The Fitch Group company said it is time to re-evaluate the objectives of PSBs and their role in Indian economy.
From 2013-14 to 2018-19, the government and Life Insurance Corporation (LIC) together infused Rs 3 lakh crore in PSBs. However, from the value creation objective, the scenario looks weak. The current market value as on July 29 this year of government and LIC's stake was Rs 4.4 lakh crore (FY14: about Rs 2.2 lakh crore).
"The increase in market capitalisation over FY14 is significantly lower than the capital infused. Nine of 19 PSBs reported current value of investment higher than the investment amount," said Ind-Ra. Among them are Indian Bank, State Bank of India, Bank of Baroda and Canara Bank.
The sharp deterioration in asset quality in the last few years led to accelerated provisions among all PSBs. This caused banks to suffer massive losses, which in turn led to failure in meeting objectives of the Indradhanush Scheme such as recapitalising banks based on their performance and their ability to support credit expansion.
"In reality, the capital infused was largely consumed to tide over losses resulting from provisions required on non-performing assets." Over the years, the market share of PSBs in incremental credit generation shifted to other market participants including private banks, foreign banks, non-bank financial companies, housing finance companies and mutual funds.
The market share of PSBs fell to 46.5 per cent in FY19 from 60.9 per cent in FY14. More importantly, in terms of incremental credit, the share of PSBs has been 26.2 per cent over FY14-FY19.
The objective of nationalisation of banks included financial inclusion as the primary objective, along with increasing availability of credit to priority sectors such as agriculture and small and medium enterprises (SMEs).
Due to stress of bad corporate loans in the system, the incremental credit to agricultural and SMEs segments by PSBs has been only 1.3 to 1.5 times of incremental credit to agricultural and SME segment by top six private banks (by the size of its assets) -- that is significantly lower than the share of PSBs in the banking system.
Anecdotal evidence suggests PSB's share in funding direct small ticket lending to agri and other priority sectors still remains high. "Recapitalisation is a prompt response to infuse funds in cash-strapped public sector banks.
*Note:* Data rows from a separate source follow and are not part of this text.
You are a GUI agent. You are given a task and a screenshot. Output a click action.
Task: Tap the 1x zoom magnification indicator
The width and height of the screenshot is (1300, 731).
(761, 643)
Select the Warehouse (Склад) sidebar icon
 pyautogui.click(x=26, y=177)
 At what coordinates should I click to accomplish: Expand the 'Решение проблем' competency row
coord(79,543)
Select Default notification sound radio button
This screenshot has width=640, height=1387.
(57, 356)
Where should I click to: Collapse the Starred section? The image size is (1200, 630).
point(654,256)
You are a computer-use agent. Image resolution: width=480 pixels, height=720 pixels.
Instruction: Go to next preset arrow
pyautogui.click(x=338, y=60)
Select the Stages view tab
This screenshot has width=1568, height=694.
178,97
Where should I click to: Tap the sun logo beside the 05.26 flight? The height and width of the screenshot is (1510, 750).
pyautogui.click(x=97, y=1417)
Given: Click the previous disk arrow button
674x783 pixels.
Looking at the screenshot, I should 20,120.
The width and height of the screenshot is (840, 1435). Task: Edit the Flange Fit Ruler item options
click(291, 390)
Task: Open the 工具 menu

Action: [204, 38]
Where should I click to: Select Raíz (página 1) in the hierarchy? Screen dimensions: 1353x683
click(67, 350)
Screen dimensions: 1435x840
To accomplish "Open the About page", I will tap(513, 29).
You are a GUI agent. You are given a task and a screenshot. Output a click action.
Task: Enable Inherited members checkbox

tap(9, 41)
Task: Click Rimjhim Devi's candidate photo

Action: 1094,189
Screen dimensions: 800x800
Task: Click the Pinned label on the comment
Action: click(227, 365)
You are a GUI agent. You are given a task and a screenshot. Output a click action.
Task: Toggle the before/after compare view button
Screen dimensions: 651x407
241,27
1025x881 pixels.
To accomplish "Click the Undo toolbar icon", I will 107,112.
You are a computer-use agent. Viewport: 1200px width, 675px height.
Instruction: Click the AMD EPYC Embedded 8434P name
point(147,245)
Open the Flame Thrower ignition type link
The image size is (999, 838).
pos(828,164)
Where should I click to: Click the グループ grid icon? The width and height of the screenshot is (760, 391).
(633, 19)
The capital infusion by the government in PSBs may ensure banks' solvency but may not necessarily ensure stability and growth in the absence of non-financial and structural reforms," said Ind-Ra.
Some the structural changes that Ind-Ra believes should be implemented at the earliest include increasing the tenure and preventing frequent changes in senior management team of PSBs as this does not allow for continuity in management policies and also reduces accountability.
Secondly, including variable compensation and granting employee stock options to directly link the performance of the bank with the performance of the management team. Thirdly, allowing appointment of candidates from the private sector. Some progress has been made towards this with the appointment of managing director and CEO for Bank of Baroda and more of this needs to be done to improve the management depth.
Fourthly, improving governance and increase independence of the board. Fifthly, capability building and introducing compensation programmes in the staff to bring their drive for business at par with private banks. And sixthly, using and adapting intelligent technologies to source business, manage loan workflows, reduce operating costs and reduce subjectivity in sanctions.
"Without structural reforms in place, the government will have to continue to inject capital into banks in times of stress, which will strain its own finances and hinder efforts for fiscal consolidation," said Ind-Ra.